§ **Exercise tasks**
• A. Decide whether each statement agrees with the article about the Plan A mobile clinic: (i) Plan A offers free abortions; (ii) Plan A has built a brick-and-mortar clinic in Louise, Mississippi; (iii) Plan A's services include COVID-19 vaccines. Answer yes or no for each and quote the deciding words of the article.
• B. Reproduce the part of the article about the Plan A mobile clinic from "A woman stands" up to and including "Mississippi’s health crisis.", with no changes.

§ **Source text**
--------------------------------------------------

A group of three women is braving on wheels across the Mississippi Delta region by offering free reproductive and sexual health care services to help communities who have no access to these basic services.
(Photo : FRANCOIS PICARD/AFP via Getty Images)
A woman stands at the check-in window of the Hope Medical Group for Women in Shreveport, Louisiana, April 19, 2022.
In a report by Good Morning America (GMA), a mobile health clinic called Plan A was featured to give light on the services founded by Dr. Caroline Weinberg to address Mississippi’s health crisis.
The clinic is offering free mammograms, contraception, and STD testing, pap smears, and other sexual and reproductive services to patients regardless of their income, location, or insurance status. Plan A has been operating since April of last year.
Weinberg acknowledged in a statement that they could not solve every health care problem, such as having expensive equipment like a mammogram machine and a colonoscopy to be made accessible. But with their clinic, they hope that they can still help and “expand whatever ways” they can to provide for the patient’s needs.
“Overturning Roe v. Wade”
Juliet Thomas, Plan A’s community health worker, said in an interview with GMA that with their services around reproductive and sexual health care, they might be able to destigmatize the conversation about sex.
She acknowledged that sex and birth control are considered taboo, and she hopes that Plan A will combat these challenges.
It is worth noting that Weinberg also built this clinic in hopes of overturning Roe v. Wade, a legal case that ruled abortion as unconstitutional. The clinic, however, is not offering free abortions, but she said that their clinic is playing a role in “offering preventive measures” on unwanted pregnancies.
“Roe v. Wade being overturned in really any capacity doesn’t directly impact our day today, but it has an incredible impact on the community that we serve,” she said
Her clinic seeks to empower women by giving them the options to “move forward with their reproductive health,” which according to her, is being challenged due to the limitations imposed within the state.
Besides its sexual and reproductive services, Plan A has also included primary care services such as blood pressure screenings and COVID-19 vaccines to address other health issues in the region.
Plan A has also built a brick-and-mortar clinic in Louise, Mississippi, to broaden its services to more communities.
Mississippi happens to be one of the 12 states to not expand Medicaid after the passage of the Affordable Act in 2010. This serves as a vital source of revenue for hospitals and ensures health care services for poor Americans.
The federal government is responsible for covering 90% of Medicaid’s costs, while the 10% is covered by the state. Despite the eight expansion bills proposed in this year’s legislative session, they are still unprioritized.
Plan A’s program coordinator Desiree Norwood hopes that through their initiative, they can at least fill the gaps of the government’s health care system.
” I know that there’s so much more great work that Plan A is going to do for the area, and I feel hopeful,” she added that the Mississippi Delta is often considered one of the unhealthiest places in the U.S.
“But we’re determined to change the narrative,” she said.

--------------------------------------------------

§ **Listed records**
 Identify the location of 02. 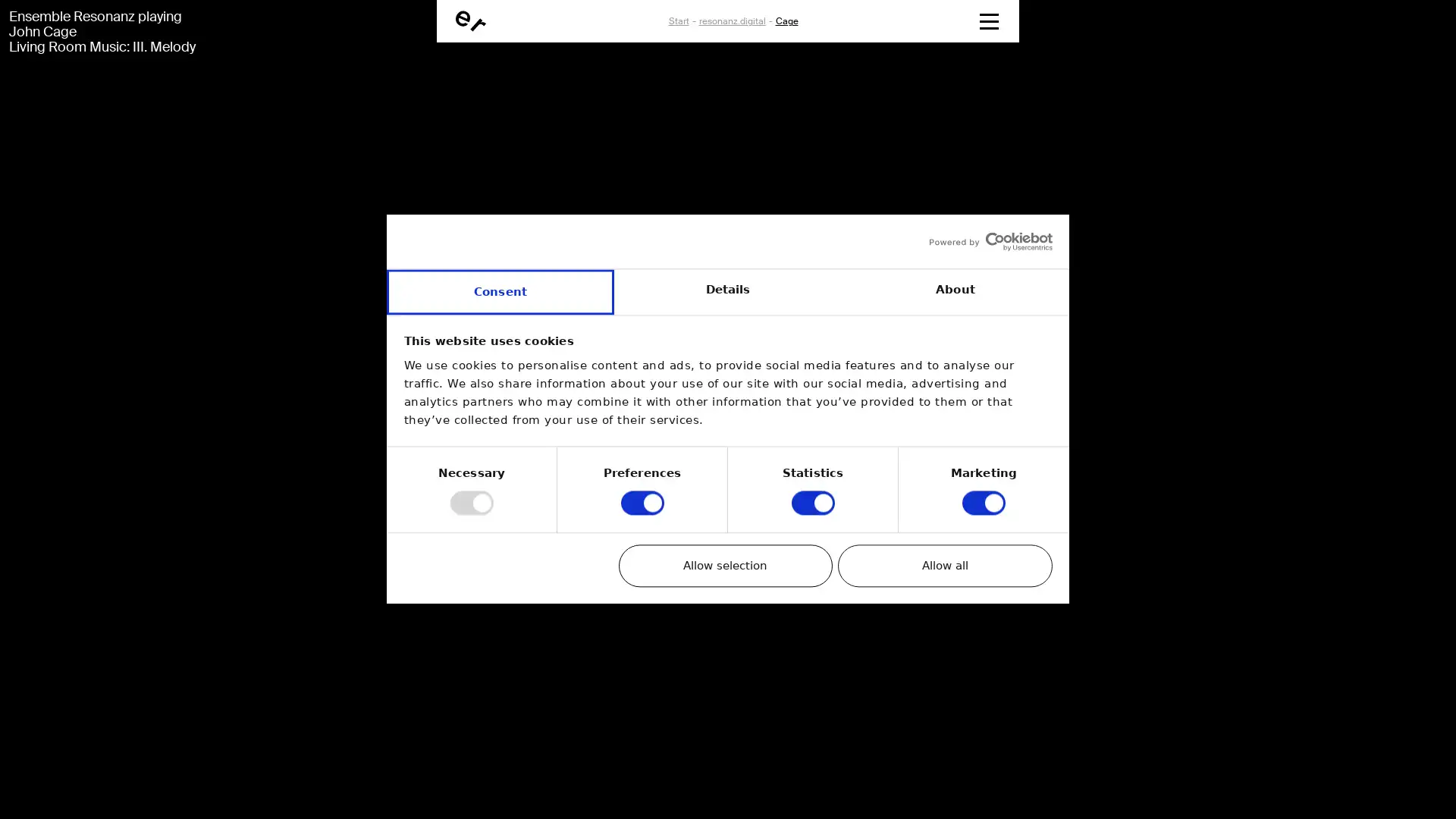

--------------------------------------------------

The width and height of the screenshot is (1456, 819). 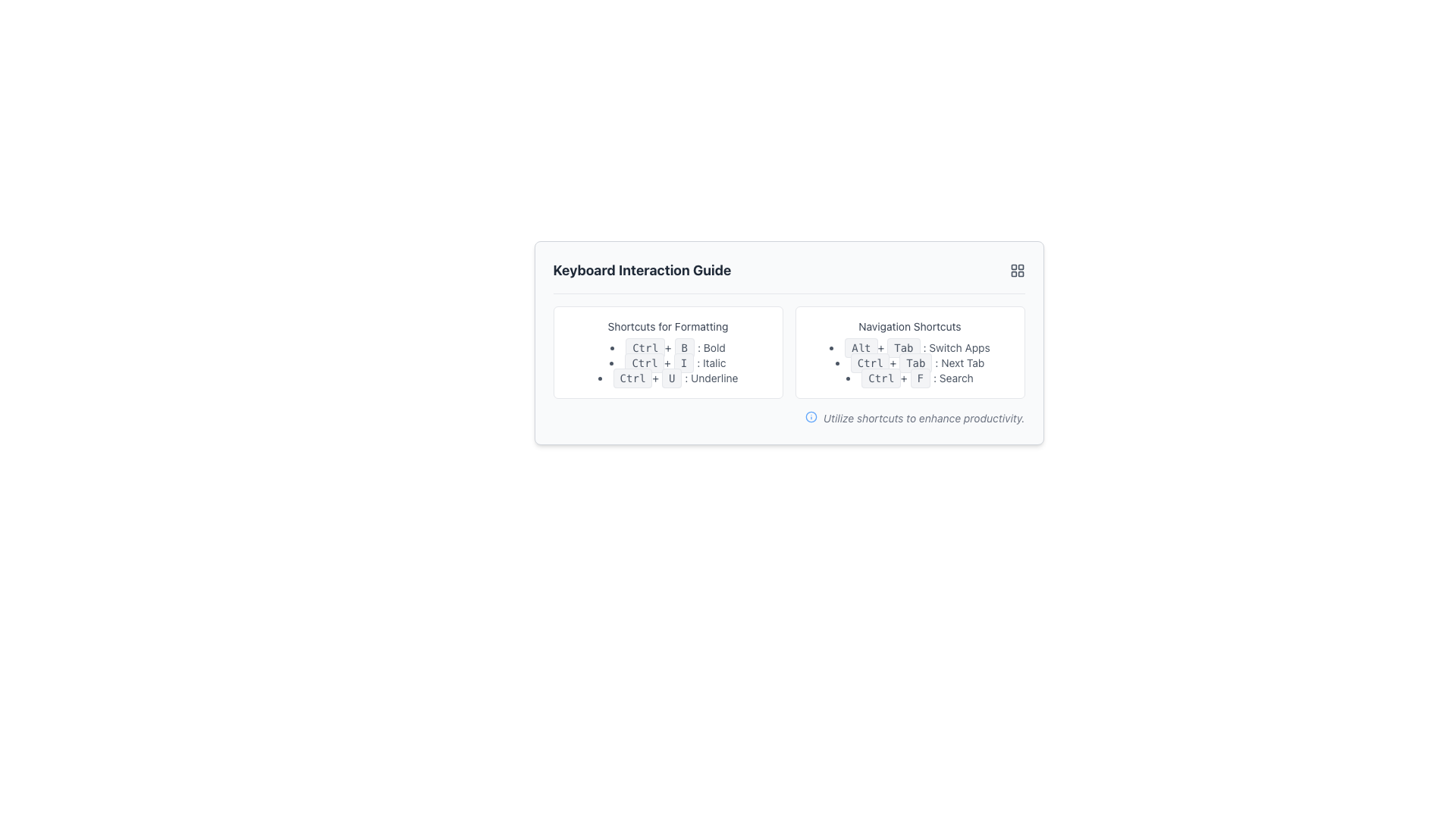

--------------------------------------------------

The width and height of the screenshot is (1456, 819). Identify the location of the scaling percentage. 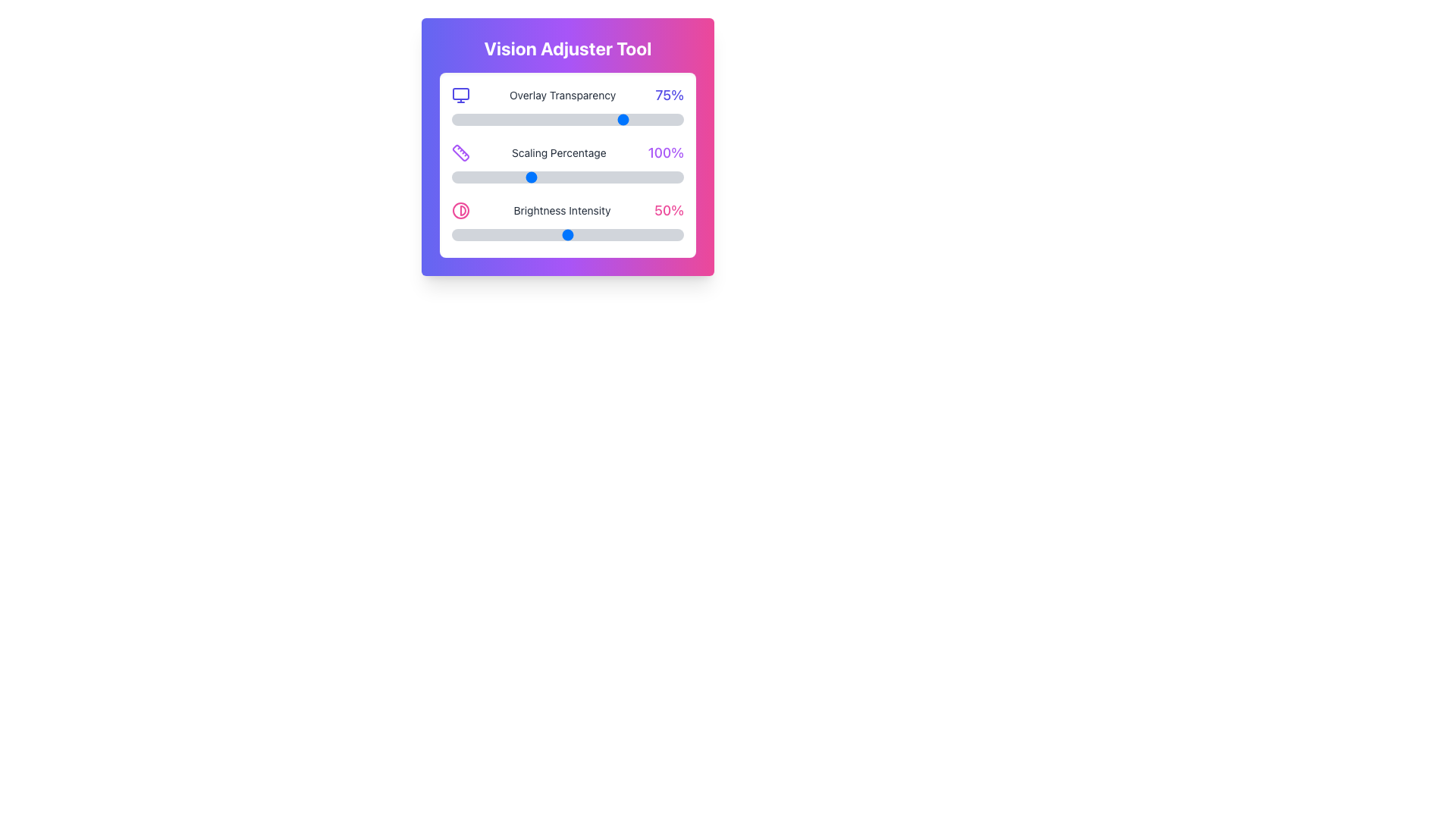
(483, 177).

--------------------------------------------------

§ **Results of the tasks**
• A.
(i) No: "The clinic, however, is not offering free abortions"
(ii) Yes: "Plan A has also built a brick-and-mortar clinic in Louise, Mississippi"
(iii) Yes: "primary care services such as blood pressure screenings and COVID-19 vaccines"

• B.
A woman stands at the check-in window of the Hope Medical Group for Women in Shreveport, Louisiana, April 19, 2022.
In a report by Good Morning America (GMA), a mobile health clinic called Plan A was featured to give light on the services founded by Dr. Caroline Weinberg to address Mississippi’s health crisis.